Ajanlekoko, an electrical engineer, is a Senior Manager in one of the telecommunication companies operating in Nigeria. He earlier made same post on Nairaland.com
I’ll try not to make this some kind of article.
Lots of debates have been raging on this Nairaland regarding what is really the problem with Nigeria and Nigerians. I want to try to put a fresh spin on things, using an illustration of a Nigerian scenario.
There’s a particular company in Nigeria. It’s a multinational; in fact it’s one of the Big 5 on the Fortune 500, the Nigerian subsidiary. Some of y’all may even know the company sef.
Someone close to me was describing the culture of the company, and it’s like this.
There are two sets of people in the company; the old brigade and the new brigade.
The old brigade are, just as their name suggests, old. They are more into the paddy-paddy thing, mediocrity, collusion, corruption, and general incompetence. They are the jelenke type of people. Those guys got into the company mostly based on tribe. At some point the most senior Nigerian in the company hired all his villagers in most positions. Later, when the politics of the environment changed, the host community of that corporation in Nigeria have pushed for representation, and now they’re also well represented in the company. Problem is, they are mostly incompetent, so no value add there.
The new brigade are a set of young Turks hired by some ‘visionaries’ among the old brigade, for a variety of reasons. These guys are young, bright, and ambitious. Unfortunately, because they are actually tools of these strong old men, they spend all their time battling each other for relevance. Most of them are hired to fill positions based on their first class and Ivy League degrees, and have no requisite experience per se. That in itself isn’t a problem, but the company, rather than creating the building blocks for a new management cadre, rather put these guys into positions where they have zero experience and maturity to fill. The old geezers sell these guys on the virtues of all-out warfare,dog-eat-dog mentality, perceptionist sensationalism (don’t mind the big words) and the end result is a lot of confusion, tough talk, and very little progress.

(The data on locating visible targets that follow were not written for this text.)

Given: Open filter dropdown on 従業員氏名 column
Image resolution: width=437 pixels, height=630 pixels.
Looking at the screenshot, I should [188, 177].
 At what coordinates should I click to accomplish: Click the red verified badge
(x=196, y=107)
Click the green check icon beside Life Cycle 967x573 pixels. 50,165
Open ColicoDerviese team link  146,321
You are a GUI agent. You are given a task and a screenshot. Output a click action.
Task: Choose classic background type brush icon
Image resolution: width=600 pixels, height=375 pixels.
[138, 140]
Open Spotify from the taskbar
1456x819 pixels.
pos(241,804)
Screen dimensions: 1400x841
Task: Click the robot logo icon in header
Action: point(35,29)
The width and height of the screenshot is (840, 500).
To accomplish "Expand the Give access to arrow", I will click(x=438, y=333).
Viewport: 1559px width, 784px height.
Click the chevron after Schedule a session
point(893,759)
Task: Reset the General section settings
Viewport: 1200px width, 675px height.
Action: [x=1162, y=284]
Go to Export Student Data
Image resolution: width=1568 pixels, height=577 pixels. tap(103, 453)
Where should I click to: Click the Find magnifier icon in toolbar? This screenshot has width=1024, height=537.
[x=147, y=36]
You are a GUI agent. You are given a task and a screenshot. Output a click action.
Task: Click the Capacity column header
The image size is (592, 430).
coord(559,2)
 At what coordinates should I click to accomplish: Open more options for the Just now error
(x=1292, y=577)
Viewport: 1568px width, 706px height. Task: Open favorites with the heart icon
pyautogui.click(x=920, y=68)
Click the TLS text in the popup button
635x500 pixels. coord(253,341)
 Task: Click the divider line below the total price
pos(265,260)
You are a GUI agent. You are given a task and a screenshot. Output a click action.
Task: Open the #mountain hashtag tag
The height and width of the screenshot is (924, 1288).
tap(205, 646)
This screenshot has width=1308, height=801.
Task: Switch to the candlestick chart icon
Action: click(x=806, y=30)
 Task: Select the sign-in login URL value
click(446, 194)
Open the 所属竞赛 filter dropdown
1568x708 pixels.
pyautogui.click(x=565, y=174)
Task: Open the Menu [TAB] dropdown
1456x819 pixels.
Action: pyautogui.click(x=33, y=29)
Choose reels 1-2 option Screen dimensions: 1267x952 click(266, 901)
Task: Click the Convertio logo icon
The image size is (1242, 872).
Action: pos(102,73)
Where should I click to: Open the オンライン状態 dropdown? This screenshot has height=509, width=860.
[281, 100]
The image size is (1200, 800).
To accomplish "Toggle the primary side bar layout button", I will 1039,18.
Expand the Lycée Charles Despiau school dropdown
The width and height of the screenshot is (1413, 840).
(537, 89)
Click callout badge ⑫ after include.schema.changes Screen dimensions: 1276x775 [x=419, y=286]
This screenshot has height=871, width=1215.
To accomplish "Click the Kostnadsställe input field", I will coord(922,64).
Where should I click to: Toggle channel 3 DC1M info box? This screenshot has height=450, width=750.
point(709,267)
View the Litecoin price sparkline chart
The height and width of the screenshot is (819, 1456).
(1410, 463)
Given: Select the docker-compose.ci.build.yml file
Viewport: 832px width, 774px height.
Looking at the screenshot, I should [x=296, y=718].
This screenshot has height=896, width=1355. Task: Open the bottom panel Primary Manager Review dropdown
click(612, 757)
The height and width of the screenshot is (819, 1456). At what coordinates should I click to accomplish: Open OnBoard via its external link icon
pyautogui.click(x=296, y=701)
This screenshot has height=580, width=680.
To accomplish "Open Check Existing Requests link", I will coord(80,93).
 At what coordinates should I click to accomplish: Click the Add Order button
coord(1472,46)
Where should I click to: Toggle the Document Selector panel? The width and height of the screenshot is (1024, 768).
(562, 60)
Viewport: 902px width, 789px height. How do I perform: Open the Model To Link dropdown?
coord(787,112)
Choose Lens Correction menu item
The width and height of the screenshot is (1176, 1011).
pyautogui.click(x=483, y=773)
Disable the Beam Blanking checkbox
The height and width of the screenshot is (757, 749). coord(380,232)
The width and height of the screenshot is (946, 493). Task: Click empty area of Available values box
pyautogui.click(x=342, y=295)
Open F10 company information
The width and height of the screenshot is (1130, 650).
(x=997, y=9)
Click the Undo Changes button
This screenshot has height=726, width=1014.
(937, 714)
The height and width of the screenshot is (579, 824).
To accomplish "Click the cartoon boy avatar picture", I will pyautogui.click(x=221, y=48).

Now with all this analysis, you’d think the company would have collapsed by now abi? For where? The ‘slaves’ in the system, who are the dumb schmucks that think all you have to do to get by is put your back into it and work hard, are the ones keeping the company moving. While the old and new brigades perennially battle each other, these cadre of pitiful sods keep on trudging along, slaving away, keeping the corporate wheels turning, keeping the company profitable enough to fuel these generational wars.
Tragic, isn’t it? When my friend told me about his company, it just struck me that this is really the problem with Nigeria. We have a class of oldies who are too archaic and useless to take us forward, and these guys, some of them, have also raised a new cadre of greedy and ambitious young Turks. The Leadership gap, which is all about vision shaped by principles, loyalty to the people who are the greatest asset of the country (not the oil), and a desire for genuine achievement, is missing. Who is filling that gap?
Especially now that the likes of Soyinka, Gani, Achebe, Tai Solarin, Beko, etc, are all either dead or dying, we need to have this cadre in place. Some of these guys attempted to join the political fray, since the system just refused to produce the kind of people they were fighting for, but Nigerians just couldn’t see these guys, or even get a chance to support them, no thanks to the old and new brigade battles. Good example is the AC-PDP debacle of Ekiti: We know we hate PDP, but do people actually want AC? Tunde Fagbenle wrote a couple of sundays back in the Punch about his ill-fated 2003 senatorial bid in Osun State. He ran on NCP platform, he went, campaigned, the people loved him, but at the end of the day, he barely garnered enough votes to take a household, talk less of a ward.
So, my guys and gals, are you man or woman enough to fill this gap? Or you see yourself as one of the Young Turks, of which I would classify even your beloved Fashola? Would like to see comments.